通勤手当が高い人は自分の儲けにならない一方で報酬には含まれるため、社会保険料が上がり手取りが減るのですが、加えて日々通勤に伴い失われる時間や労力も考慮したいところです。
この仕組みのいやらしい点は、4月~6月の給与で決まるという点です。
残業代は翌月支給が一般的ですから、3月~5月の残業代が影響するということです。
年度の変わり目で業務量が多くなるために残業代が高くなってしまいます。
この業務量が一般的に多い時期に設定することで、合法的に多く保険料を搾取する仕組みなのです。
3月~5月の残業が多くなり、標準報酬月額が上がり固定されたものの、その後業務量が減り、それに伴って残業代が減ってしまうと月々の給与に見合わない額の保険料が天引きされ、生活は苦しくなります。
そのため、社会保険料を抑えるためには3月~5月の残業を減らさなければなりません。
それがわかっていても実際に残業を減らすのは難しいでしょうから、この仕組みは国民から保険料を搾り取るためによく考えられていると思います。
ただし、以下の場合には特例的に通常の定時決定が行われない場合があります。
当年4月から6月までの3か月間に受けた報酬の月平均額から算出した標準報酬月額と、前年の7月から当年の6月までの間に受けた報酬の月平均額から算出した標準報酬月額の間に2等級以上の差を生じた場合であって、当該差が業務の性質上例年発生することが見込まれる場合
この特例がどの程度適用されるかはわかりませんが、よく一般的に3月~5月の残業は控えて社会保険料を抑えたいということが言われていますから、該当しないケースが多いのでしょうか。

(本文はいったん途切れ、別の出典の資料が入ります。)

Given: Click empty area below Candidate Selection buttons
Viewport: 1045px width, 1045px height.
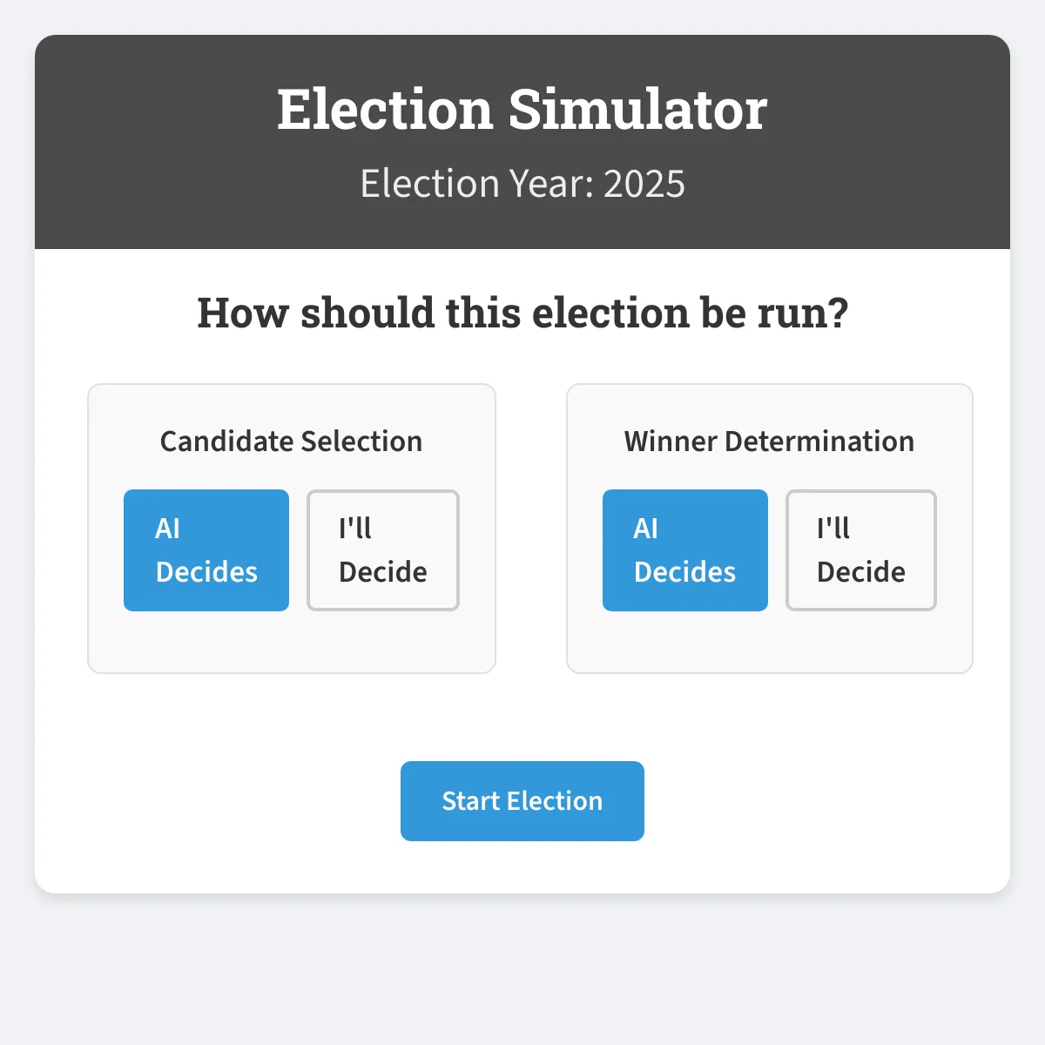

逆を言えば、3月~5月の残業を抑えてそれ以後は残業を多くしても、天引きされる社会保険料の額は変わりません。
ただし、昇給の際には注意が必要です。
随時改定という仕組みがありますが、これには落とし穴があります。
随時改定についてはこちらの記事で解説しています。
標準報酬月額表に当てはめるという点についても理解しておきましょう。
東京都の標準報酬月額表を示します。
例えば、22等級、標準報酬月額30万円の場合ですが、報酬月額が290,000~310,000の場合にはこの等級になります。
つまり、下限の29万円でも上限の31万円でも負担する保険料は同じです。
そのため、その等級の上限ギリギリに抑えるのがベストです。
月の稼ぎが20万円~38万円ならば、2万円毎に等級が変わりますから、等級が1つ上がると概ね3,000円程度月の手取りが減ります(介護保険料の負担の有無で多少は変わります)。
等級が1つ上がるだけで年間36,000円前後も手取りが減ってしまうことになります。